Short task. Quote the data below verbatim, from its first line through the line containing "click(106, 15)", including both ends and omitting the pictures.
== Extracted records ==
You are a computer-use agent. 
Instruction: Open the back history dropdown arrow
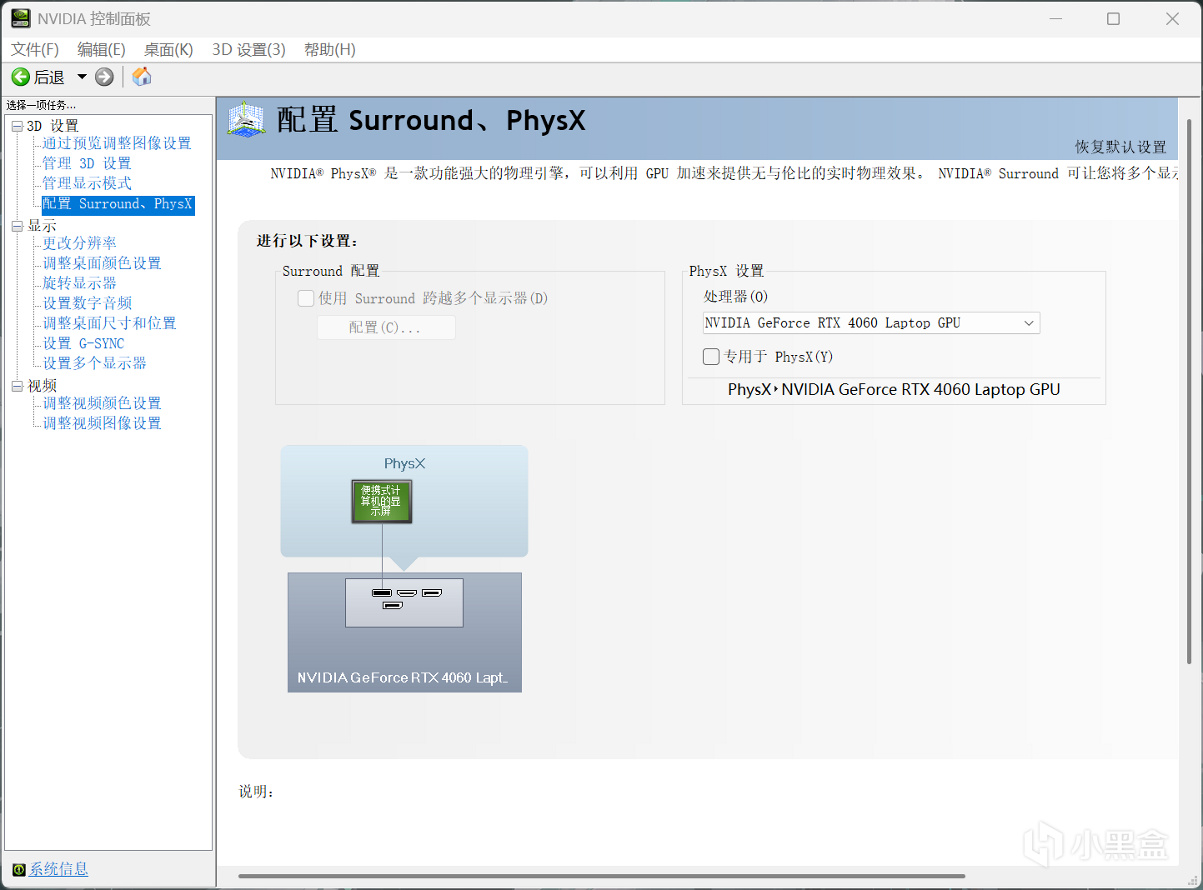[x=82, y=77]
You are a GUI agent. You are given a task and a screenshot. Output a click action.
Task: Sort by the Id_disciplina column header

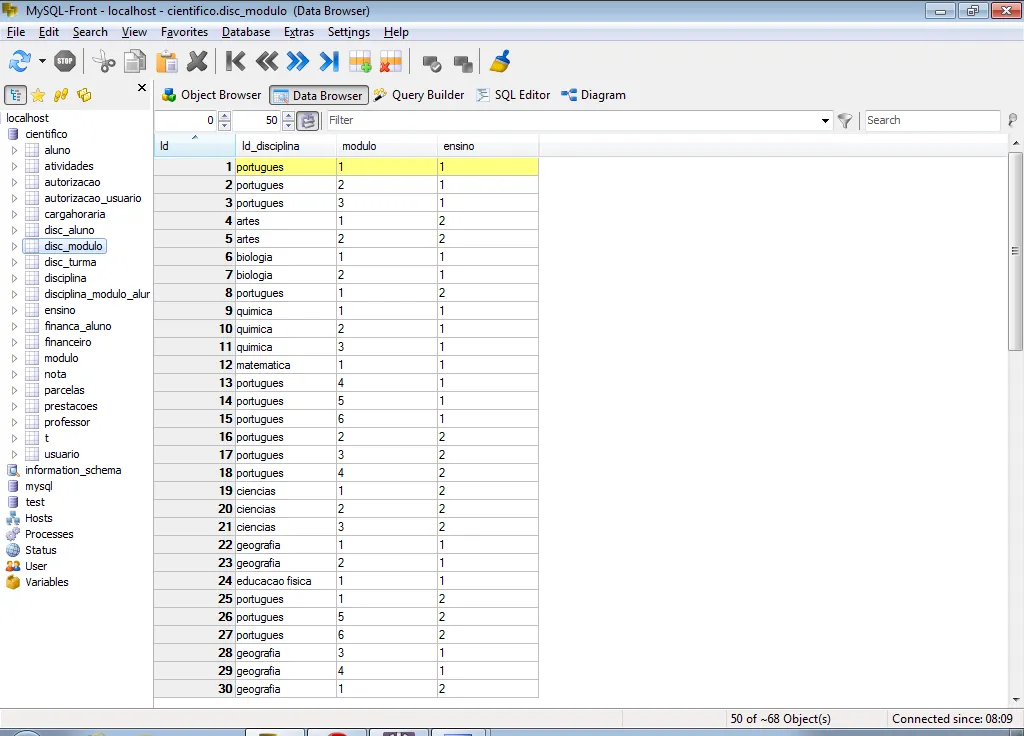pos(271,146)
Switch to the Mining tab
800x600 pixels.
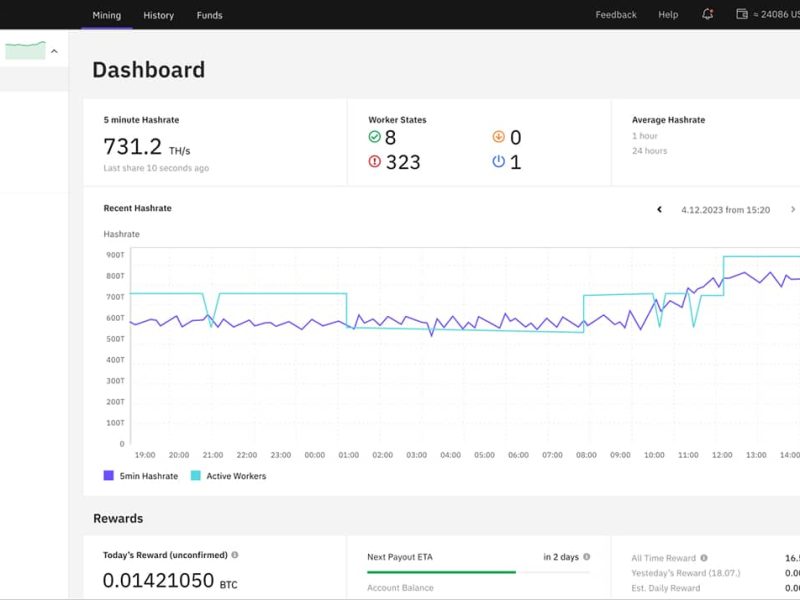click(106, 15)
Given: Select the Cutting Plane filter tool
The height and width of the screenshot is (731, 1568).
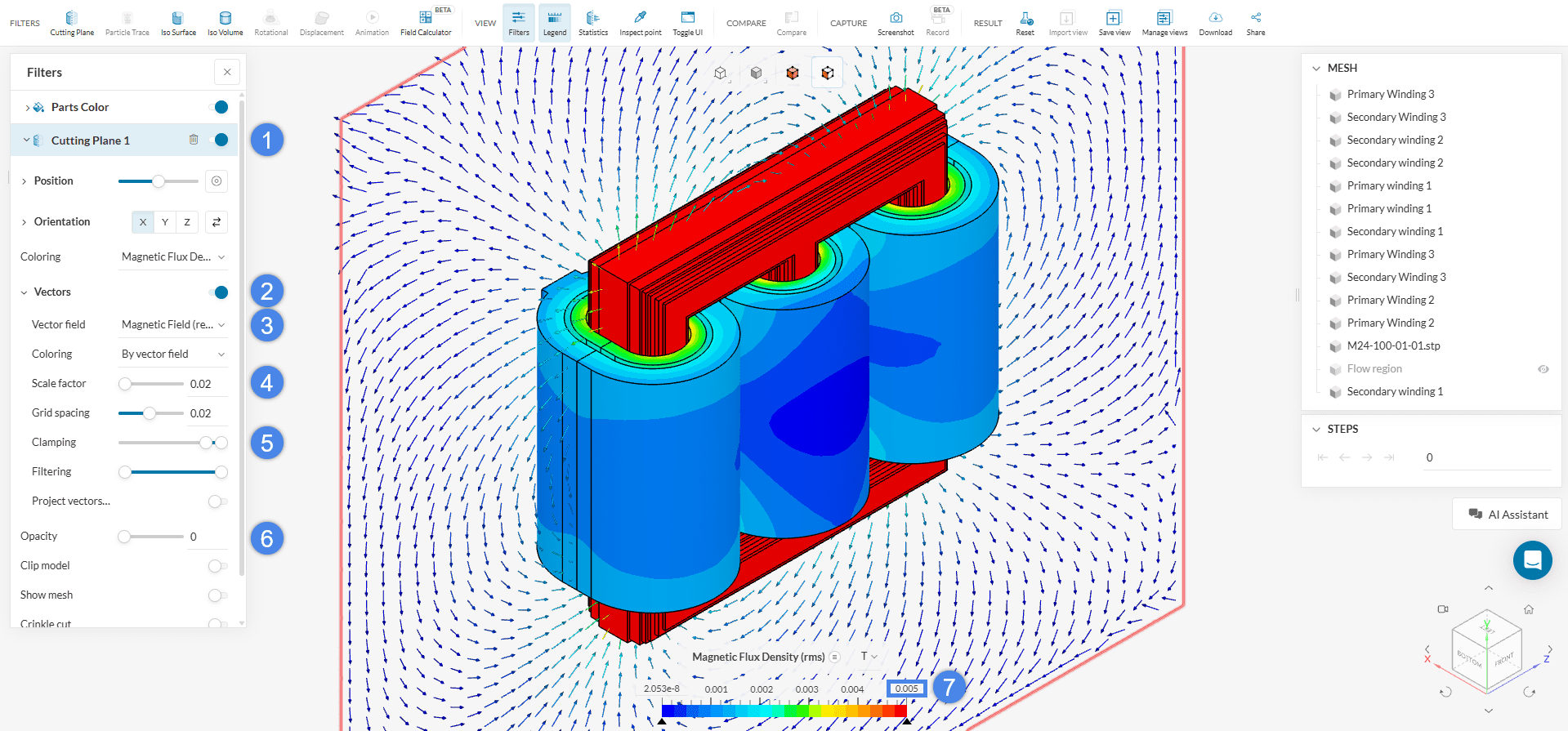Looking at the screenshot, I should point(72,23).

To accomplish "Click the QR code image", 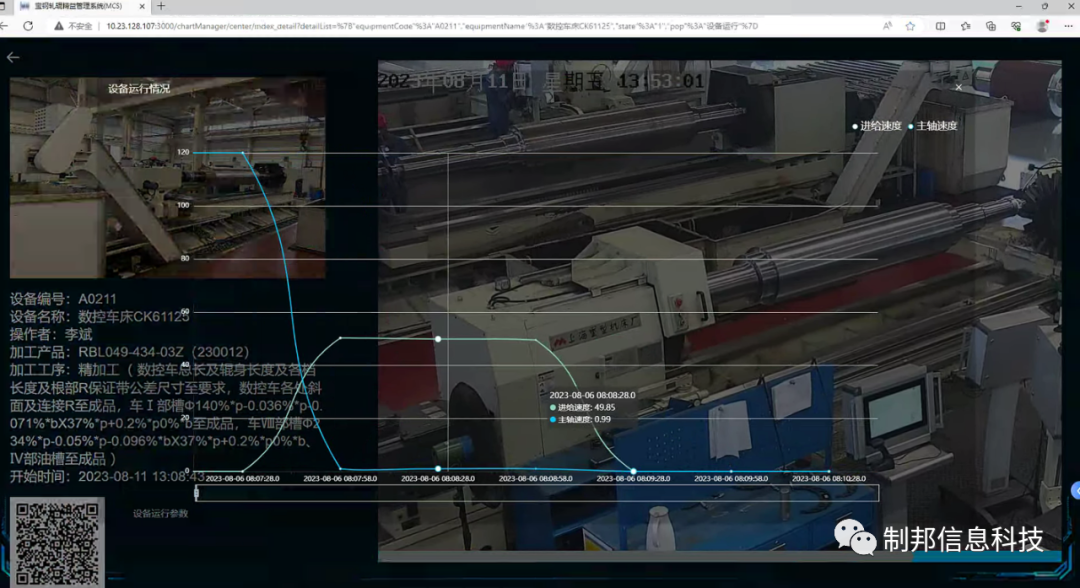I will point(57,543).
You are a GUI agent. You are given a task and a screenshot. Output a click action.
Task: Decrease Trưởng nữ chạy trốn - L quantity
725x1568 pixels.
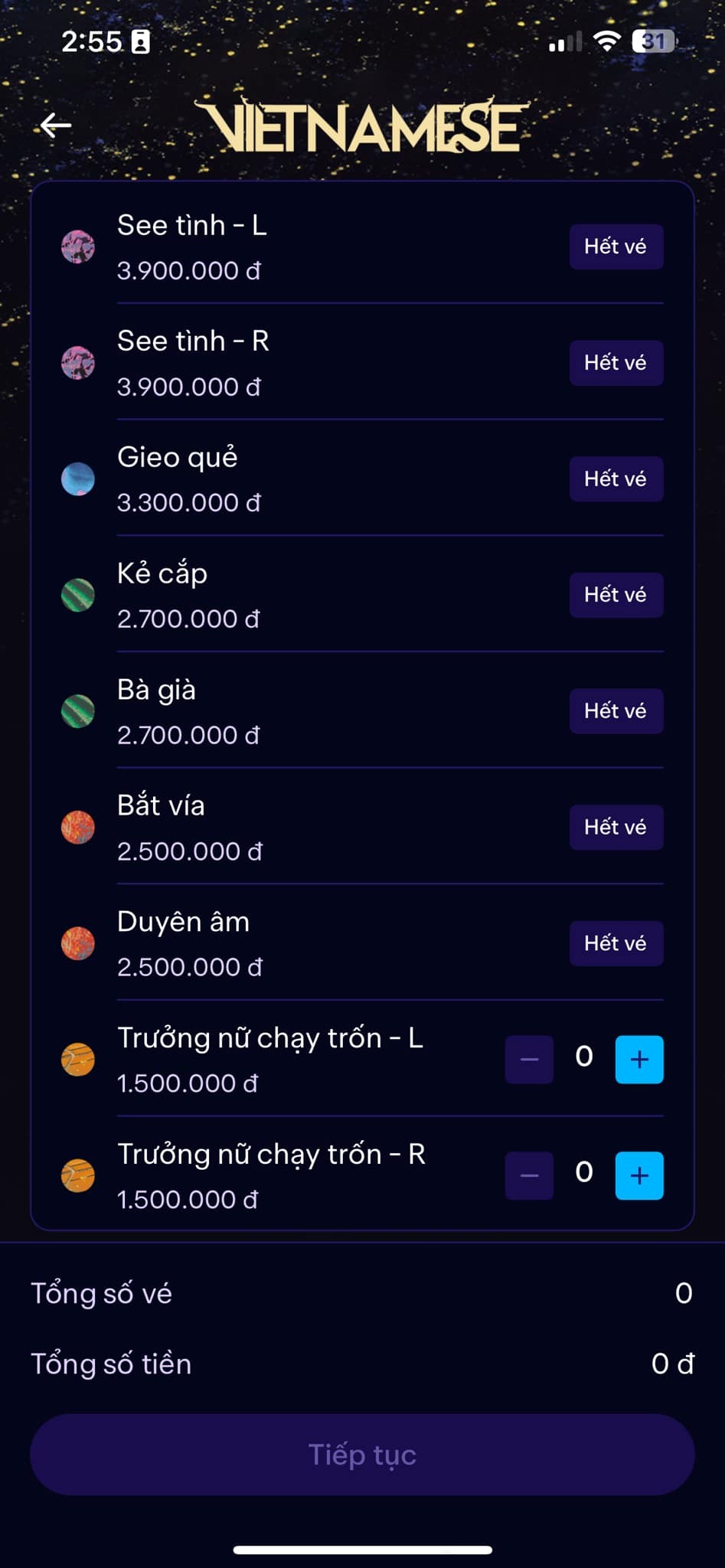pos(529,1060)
===
Response for this exercise.
You are a computer-use agent. 
Instruction: Open the back history dropdown arrow
[x=82, y=77]
You are a GUI agent. You are given a task and a screenshot. Output a click action.
Task: Sort by the Id_disciplina column header

pos(271,146)
Switch to the Mining tab
800x600 pixels.
click(106, 15)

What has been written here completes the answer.